Hierzu erklärt Luca Rath,
Ko-Initiator von „Die Basis – Initiative für mehr Mitgliederbeteiligung in CDU
und CSU“: „Eine
Wahlkreisdelegiertenversammlung zur Nominierung von Bundestagskandidaten könnte
so auf die Größe eines Kaffeekränzchens zusammenschrumpfen.“
Warum nicht digital?
Die hessische Entscheidung fiel
in Willingen, während zeitgleich in Bayern die CSU ihren Landesparteitag
digital durchführte. Auch der Vorlauf zum CDU-Bundesparteitag im Dezember soll
digital erfolgen. Und schließlich verwendet die CDU Hessen selbst bereits seit
2016 digitale Abstimmungen für ihr Virtuelles Netzwerk.

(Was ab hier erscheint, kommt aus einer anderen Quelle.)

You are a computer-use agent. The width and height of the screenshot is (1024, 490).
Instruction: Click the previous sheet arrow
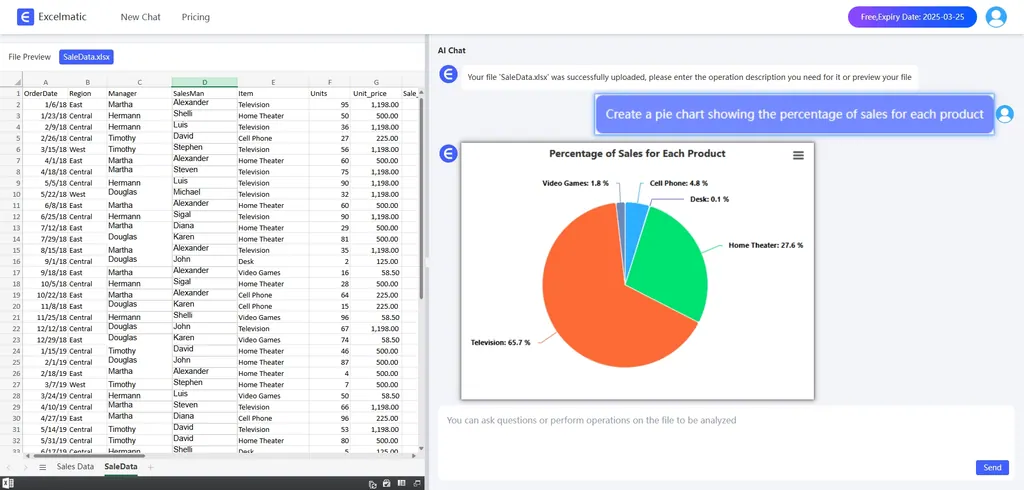click(10, 467)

Aus Sicht von Dr. Frank Somogyi,
Ko-Initiator von „Die Basis“, ist der digitale Weg der deutlich bessere: „Digitale Parteitage sind die bessere Alternative
zu Notparteitagen, um unter Corona-Bedingungen Politik zu machen. Der heutige
Stand der Technik, den wir in allen Lebensbereichen nutzen, erlaubt auch in der
Politik die Teilhabe aller Delegierten und – darüber hinaus – auch aller
Mitglieder. Die CDU Hessen muss das nur wollen.“
Wie ist die Rechtslage?
Der Deutsche Bundestag ändert
derzeit das Bundeswahlgesetz, um digitale Parteitage und Briefwahl zu
ermöglichen. „Die Basis“ begrüßt diese Gesetzesänderung, an der auch die
hessischen Bundestagsabgeordneten mitwirken. Laut CDU/CSU-Fraktion im Deutschen
Bundestag soll das Gesetz rechtzeitig zur Aufstellung der Bundestagskandidaten
in Kraft treten. Es gibt somit keine Begründung, die derzeit ein vom Bund
abweichendes Vorgehen in Hessen notwendig machen würde.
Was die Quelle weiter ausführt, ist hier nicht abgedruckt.